Exército toma capital do Zimbábue e Mugabe resiste a golpe de Estado

Intervenção militar acontece meses antes das eleições presidenciais, em que o presidente Robert Mugabe, 93 anos, é candidato à reeleição.

Robert Mugabe (direita), acompanhado do vice-presidente Emmerson Mnangagwa na Câmara do Parlamento (Foto: Agência Lusa)

Tanques do Exército ocupam Harare, capital do Zimbábue, desde a madrugada de quarta-feira (15) para tentar derrubar o governo de Robert Mugabe.
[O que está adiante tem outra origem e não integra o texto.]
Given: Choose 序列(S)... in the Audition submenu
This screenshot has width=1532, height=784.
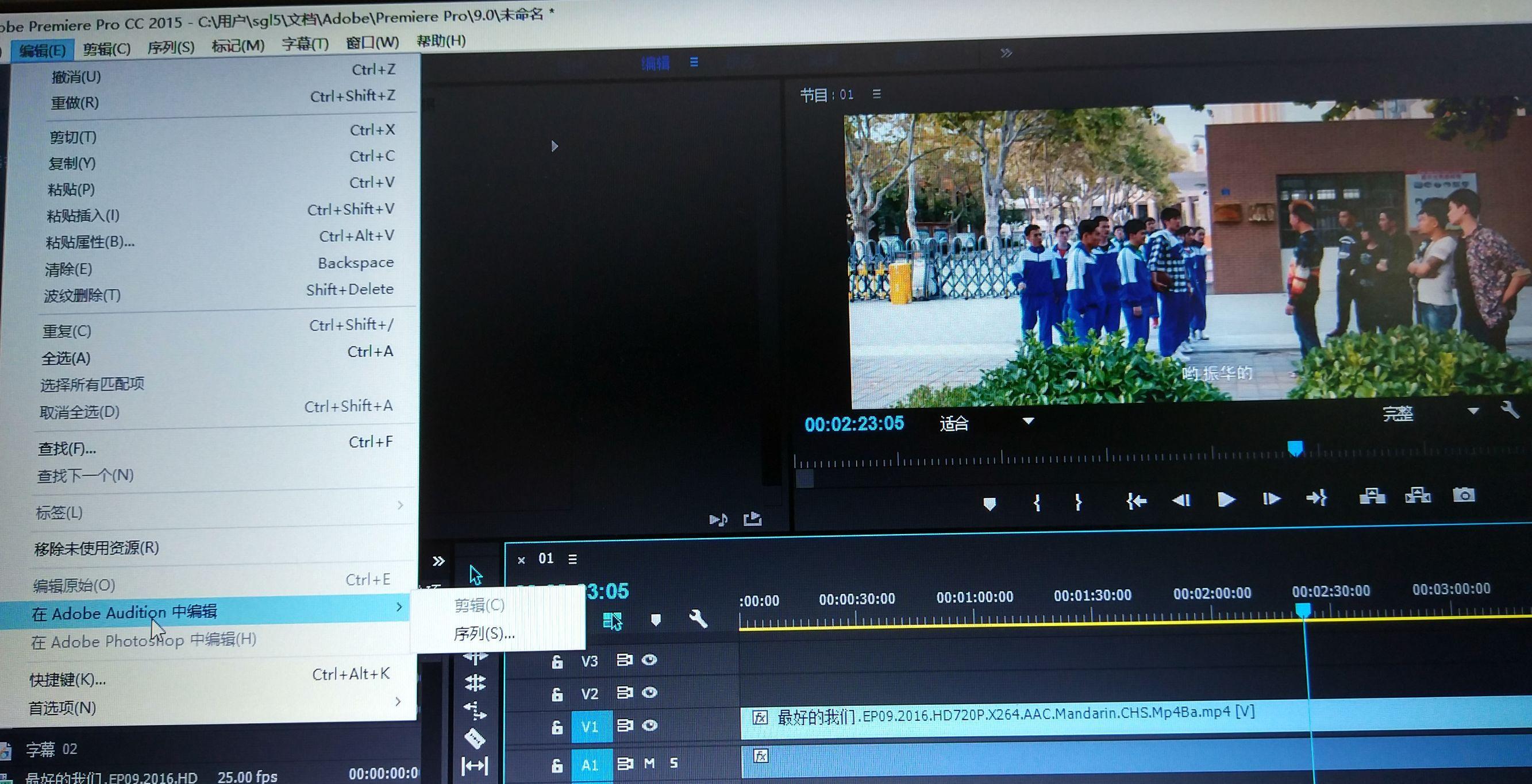Looking at the screenshot, I should [483, 634].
O presidente e sua família estão presos em casa.

Os militares negam que seja um golpe de Estado, embora todas as ações do Exército tenham as características de um: veículos militares espalhados pelas ruas, soldados no controle da TV estatal e um general divulgando um comunicado sobre a situação.

O discurso na TV foi feito pelo major-general Sibusiso Moyo. Ele afirmou que o Exército pretende assumir o controle temporariamente para superar uma “crise política, social e econômica grave”.

Soldados e veículos blindados bloquearam o acesso ao Parlamento e a outros edifícios governamentais. De acordo com testemunhas, houve pelo menos três grandes explosões na capital Harare. Também foram ouvidos tiros. Um residente disse à agência de notícias AFP que pouco depois das 2 horas da manhã (horário local) ter escutado o som de 30 a 40 tiros vindos da direção da residência de Mugabe.

A intervenção acontece meses antes das eleições presidenciais, em que o presidente Robert Mugabe, 93 anos, é candidato à reeleição. Ele está no governo desde 1980.

Mugabe afirma ser o único governante legítimo do país. Segundo a agência de notícias Reuters, o presidente e os militares estariam dialogando para chegar a um acordo. A a emissora de televisão sul-africana News24 noticia que Mugabe cogita renunciar ao cargo.